-- TASK PROMPT --
Only lines containing the string "Open" belong in the answer; find them in the records and copy them.

-- RECORDS SHOWN --
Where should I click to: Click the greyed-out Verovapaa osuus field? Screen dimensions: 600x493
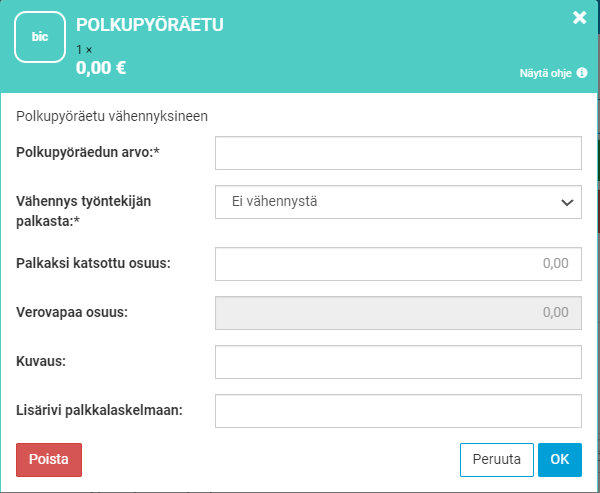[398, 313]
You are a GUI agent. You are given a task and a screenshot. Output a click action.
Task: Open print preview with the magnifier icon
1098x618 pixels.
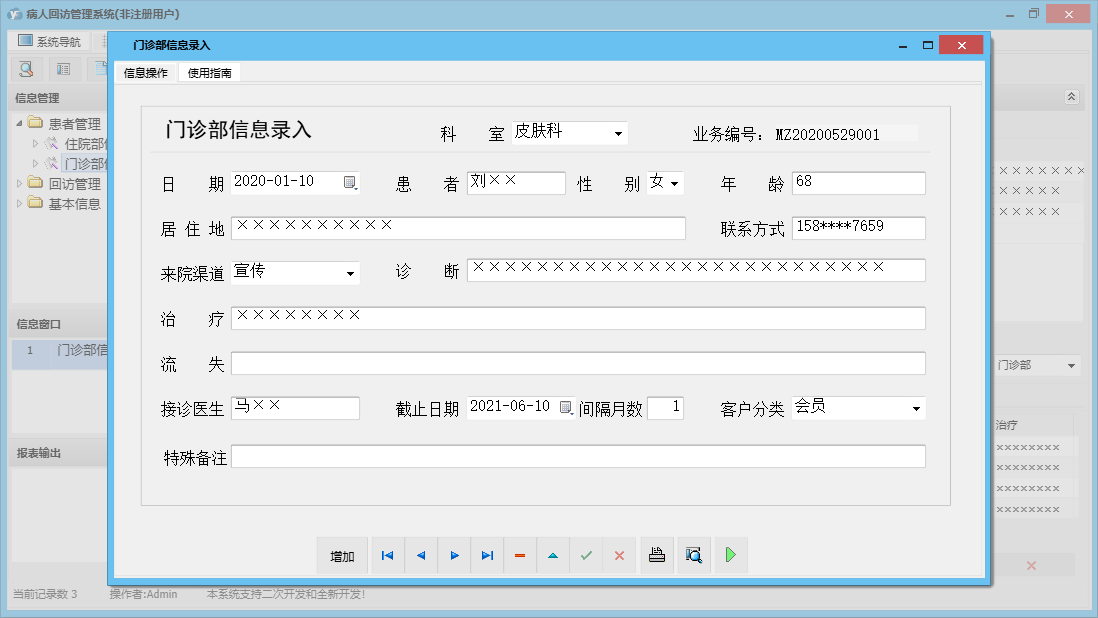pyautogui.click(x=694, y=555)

---

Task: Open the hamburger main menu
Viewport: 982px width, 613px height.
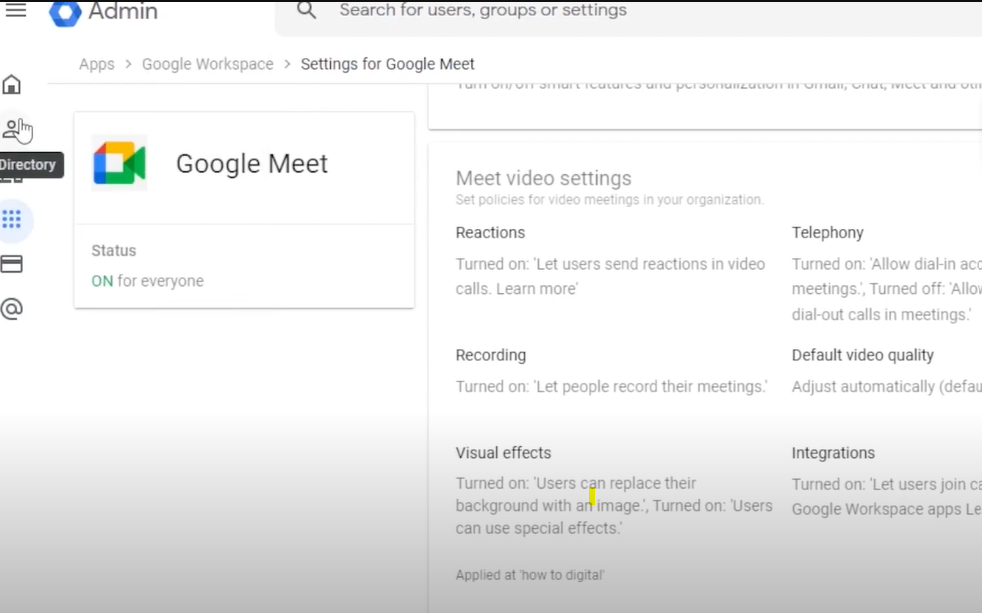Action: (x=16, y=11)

...

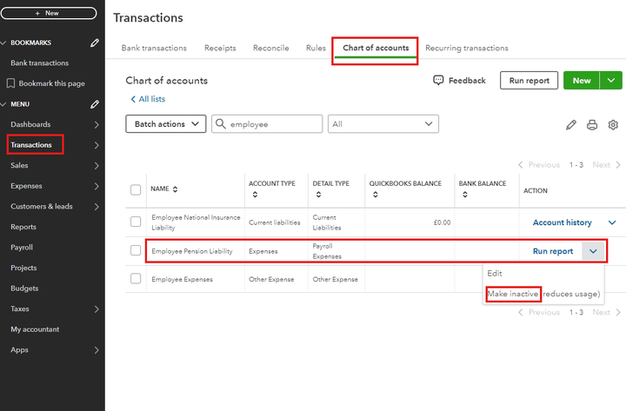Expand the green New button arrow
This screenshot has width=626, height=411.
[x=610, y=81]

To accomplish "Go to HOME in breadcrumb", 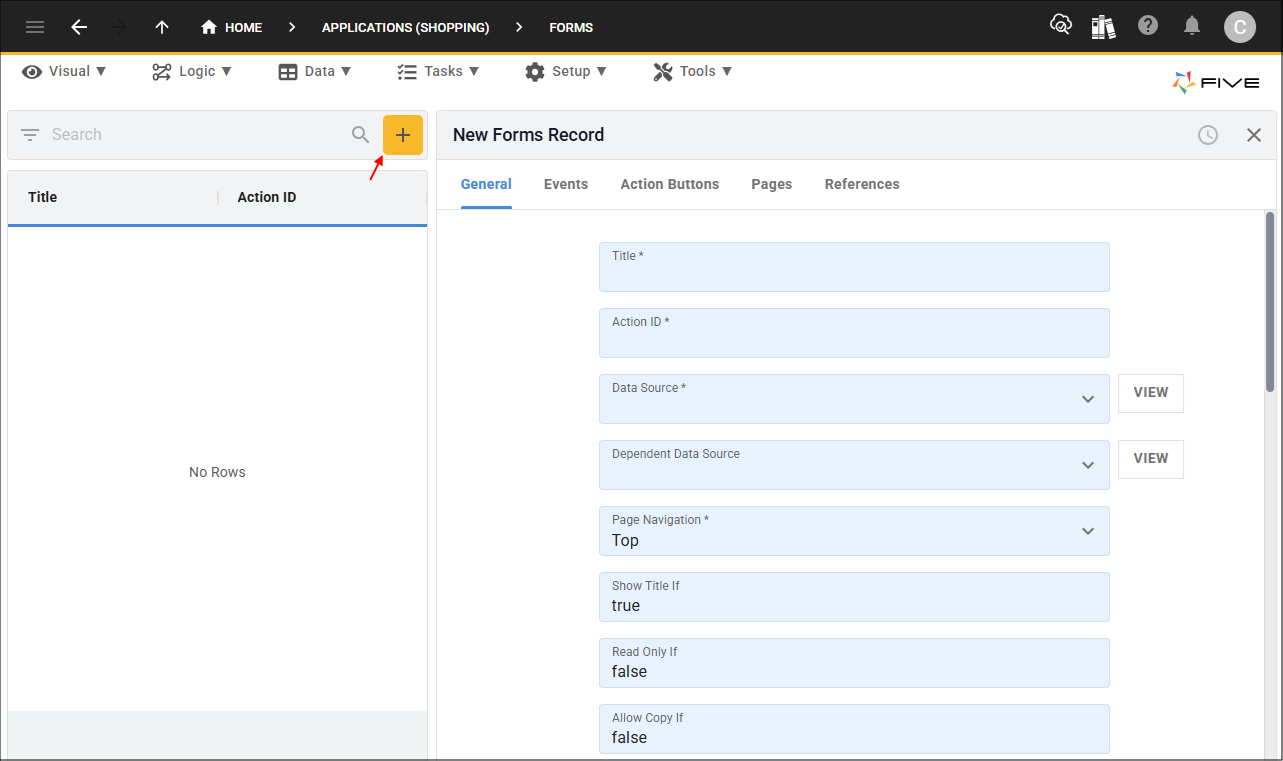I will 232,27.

-- RESPONSE --
Task: Open print preview with the magnifier icon
Task: Open the hamburger main menu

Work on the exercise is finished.